Zeremonie an der Medizinischen Fakultät der Uni Köln: Zwei Schädel wurden an Vertreter der indigenen Community Australiens zurückgegeben. Ein Schädel wurde zuvor gestohlen.

Bei einer Zeremonie übergab die Uni Köln zwei Schädel an Vertreter der indigenen Community. Der dritte fehlte. Die Kölner Polizei ermittelt.

Es sollte ein Anlass zur Freude, eine Zeremonie in Würde sein. Doch die Übergabe dreier Schädel von indigenen Australiern an staatliche Repräsentanten Australiens und Nachfahren einer indigenen Community an der Medizinischen Fakultät der Uni Köln wurde am Donnerstag von einem Diebstahl überschattet. Einer der drei Schädel wurde aus dem Anatomie-Institut an der Joseph-Stelzmann-Straße entwendet und durch einen Gips-Schädel ersetzt. Die Vertreter können also nur zwei der drei versprochenen Schädel in ihre Heimat bringen.

Das teilte die Uni Köln mit. Sie hat das Verschwinden bei der Kölner Polizei angezeigt. Die Ermittlungen laufen, das bestätigte eine Polizeisprecherin auf Anfrage. Einen ähnlichen Fall habe es in den vergangenen Jahren nicht gegeben.
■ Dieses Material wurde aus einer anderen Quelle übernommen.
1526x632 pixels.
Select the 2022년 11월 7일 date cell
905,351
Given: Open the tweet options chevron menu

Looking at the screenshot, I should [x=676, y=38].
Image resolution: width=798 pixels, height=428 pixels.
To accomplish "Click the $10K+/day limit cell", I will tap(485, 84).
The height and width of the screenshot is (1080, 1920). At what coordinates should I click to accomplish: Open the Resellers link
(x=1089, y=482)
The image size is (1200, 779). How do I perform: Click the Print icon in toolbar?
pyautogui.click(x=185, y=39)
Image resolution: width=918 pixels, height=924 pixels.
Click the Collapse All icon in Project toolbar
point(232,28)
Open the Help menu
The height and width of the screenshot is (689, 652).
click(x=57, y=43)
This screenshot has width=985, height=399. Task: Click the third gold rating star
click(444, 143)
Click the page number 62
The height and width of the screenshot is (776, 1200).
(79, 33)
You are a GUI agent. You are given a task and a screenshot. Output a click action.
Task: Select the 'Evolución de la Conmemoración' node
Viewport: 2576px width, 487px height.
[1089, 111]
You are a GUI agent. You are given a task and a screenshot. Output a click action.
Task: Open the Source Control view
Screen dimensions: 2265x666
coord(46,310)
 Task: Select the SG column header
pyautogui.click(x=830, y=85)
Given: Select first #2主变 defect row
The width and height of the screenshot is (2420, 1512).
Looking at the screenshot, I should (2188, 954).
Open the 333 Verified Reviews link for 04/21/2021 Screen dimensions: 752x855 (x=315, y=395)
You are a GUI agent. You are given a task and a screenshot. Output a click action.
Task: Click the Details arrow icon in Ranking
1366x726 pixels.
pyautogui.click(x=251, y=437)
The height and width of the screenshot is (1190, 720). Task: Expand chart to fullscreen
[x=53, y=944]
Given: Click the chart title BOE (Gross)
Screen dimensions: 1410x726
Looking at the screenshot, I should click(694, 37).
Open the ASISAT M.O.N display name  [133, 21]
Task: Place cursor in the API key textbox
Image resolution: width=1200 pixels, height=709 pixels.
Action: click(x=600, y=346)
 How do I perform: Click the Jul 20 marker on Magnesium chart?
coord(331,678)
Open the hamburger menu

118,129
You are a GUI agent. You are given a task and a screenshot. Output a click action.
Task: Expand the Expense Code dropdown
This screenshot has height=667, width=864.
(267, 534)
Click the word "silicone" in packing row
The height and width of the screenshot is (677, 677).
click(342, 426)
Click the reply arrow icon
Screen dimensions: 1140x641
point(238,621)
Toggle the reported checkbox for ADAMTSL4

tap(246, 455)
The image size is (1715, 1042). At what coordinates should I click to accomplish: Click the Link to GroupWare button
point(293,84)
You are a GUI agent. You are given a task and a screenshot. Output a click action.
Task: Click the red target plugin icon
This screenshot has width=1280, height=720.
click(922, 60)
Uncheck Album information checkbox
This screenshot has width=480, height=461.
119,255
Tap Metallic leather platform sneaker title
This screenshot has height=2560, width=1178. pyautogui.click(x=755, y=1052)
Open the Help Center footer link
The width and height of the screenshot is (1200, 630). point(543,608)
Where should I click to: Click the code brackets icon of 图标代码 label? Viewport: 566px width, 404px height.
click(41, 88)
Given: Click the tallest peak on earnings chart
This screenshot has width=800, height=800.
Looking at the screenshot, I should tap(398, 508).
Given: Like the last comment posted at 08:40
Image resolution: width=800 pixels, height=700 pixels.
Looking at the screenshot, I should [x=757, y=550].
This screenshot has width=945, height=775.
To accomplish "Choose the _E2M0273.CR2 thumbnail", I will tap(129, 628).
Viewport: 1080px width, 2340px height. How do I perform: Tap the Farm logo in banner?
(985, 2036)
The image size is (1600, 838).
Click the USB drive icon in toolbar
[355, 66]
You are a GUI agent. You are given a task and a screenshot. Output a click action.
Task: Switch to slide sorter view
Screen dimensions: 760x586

Zu einem möglichen Motiv könne man noch nichts sagen, so die Sprecherin. Erkenntnisse über einen Schwarzmarkt habe die Polizei nicht; doch eine Recherche des ARD-Politikmagazins Panorama aus dem Jahr 2024 zeigt: Mit Überresten, die mutmaßlich dem Kolonialkontext entstammen, lässt sich Geld machen. Händler verlangen mitunter Tausende Euro für Schädel.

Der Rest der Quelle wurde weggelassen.